Nu al stonden er mannen in leren wapenrusting op de wal geposteerd. Anderen hoopten grond en stenen op om de opening af te dichten.
Vala voelde dat de Grasreuzen naar haar snor staarden. Ze telde er ruwweg duizend, evenveel vrouwen als mannen. Maar overal elders waren vrouwen onder de Grasreuzen ruim in de meerderheid, en ze zag geen enkel kind. Ze moest er dus een paar honderd bij optellen: vrouwen die ergens in de gebouwen voor de kinderen zorgden.
Een buitenissige, zilveren gestalte kwam de helling af om hen te ontmoeten. Nadat de gepluimde helm was afgezet werd een weelderige gouden haardos zichtbaar. De Thurl was de grootste van alle Grasreuzen. De wapenrusting die hij droeg dreigde op alle plaatsen uit te puilen. Hij leek op geen enkele humanoïde die Vala ooit eerder had gezien.
‘Thurl,’ zei Kaywerbrimmis voorzichtig, ‘Vooruitblik Handelsmaatschappij is gekomen om te helpen.’
‘Goed. Wat zijn jullie? Machine-mensen? We hebben van jullie gehoord.’

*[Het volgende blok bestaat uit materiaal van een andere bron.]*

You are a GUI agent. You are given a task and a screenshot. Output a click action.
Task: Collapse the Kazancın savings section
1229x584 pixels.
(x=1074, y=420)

‘Ons Rijk is machtig, maar we breiden het uit door middel van handel, niet oorlog. We hopen uw volk over te halen om brandstof voor ons te maken, en brood, en andere dingen. Van jullie soort gras kan goed brood worden gemaakt; misschien vinden jullie het zelf wel lekker. In ruil daarvoor kunnen wij wonderbaarlijke zaken laten zien. Daarvan zijn onze geweren nog de minste. Alleen deze handwapens reiken al verder dan jullie kruisbogen. Voor dichterbij hebben we vlammers…’

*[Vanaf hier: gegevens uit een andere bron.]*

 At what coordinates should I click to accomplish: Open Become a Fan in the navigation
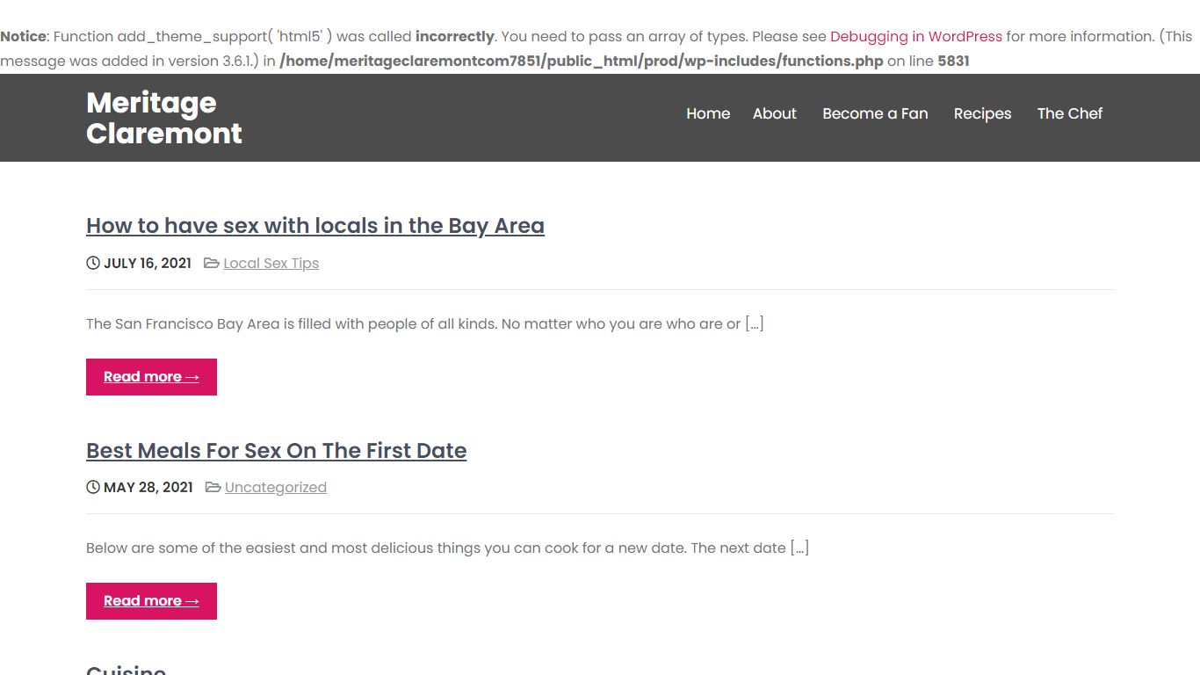(x=875, y=113)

‘Moordwapens, ja? We boffen met jullie komst. En jullie boffen ook dat jullie beschutting hebben gevonden. Jullie moeten de geweren nu boven op de wal brengen.’

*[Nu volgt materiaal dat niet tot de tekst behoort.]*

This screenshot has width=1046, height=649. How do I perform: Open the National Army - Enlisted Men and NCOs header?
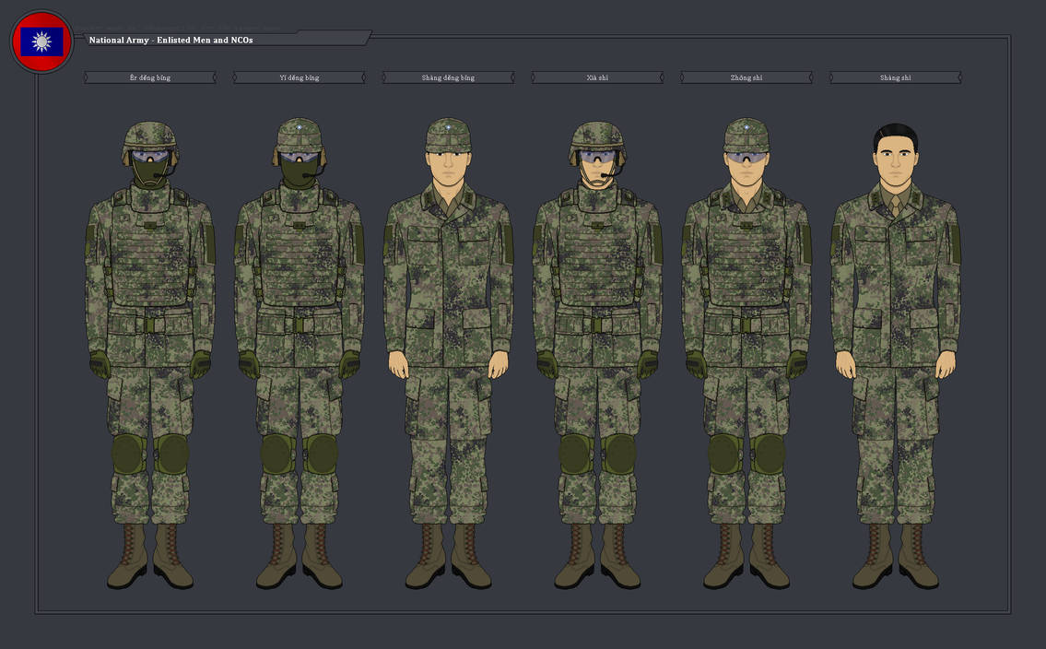click(x=169, y=40)
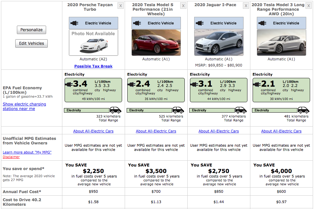Open About All-Electric Cars under Jaguar I-Pace
This screenshot has width=314, height=209.
tap(219, 131)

‘Thurl, onze grootste geweren zijn op de kruisers gemonteerd.’
De wal was twee keer zo hoog als een Machine-mens, maar Valavirgillin herinnerde zich een woord. ‘Hellingbaan. Thurl, is er een hellingbaan om tot op de wal te rijden? Is die stevig genoeg om onze kruisers te dragen?’
Het daglicht werd grauwgrijs. Het begon te regenen. Ver boven deze wolken moest de nachtschaduw de zon nu grotendeels hebben afgedekt.
En er was geen hellingbaan, tot de Thurl orders begon te brullen. Toen lieten alle kolossale mannen en vrouwen hun werk in de steek en begonnen met grond en stenen te sjouwen.
Valavirgillin merkte een vrouw op die naar boven was geklommen en daarvandaan aanwijzingen schreeuwde. Het was een grote, rijpe vrouw, met een stem die rotsen kon splijten. Ze ving een naam op: Moonwa. Misschien de hoofdvrouw van de Thurl?
Een vrachtcontainer en een motor van metaal, en brede, vuistdikke planken: een kruiser was zwaar. De helling dreigde het te begeven. De kruisers reden een voor een naar boven, rechts tegen de wand van de wal schurend, links gestut en geduwd door een stuk of tien mannelijke Grasreuzen. Hoe zouden ze de kruisers weer naar beneden krijgen?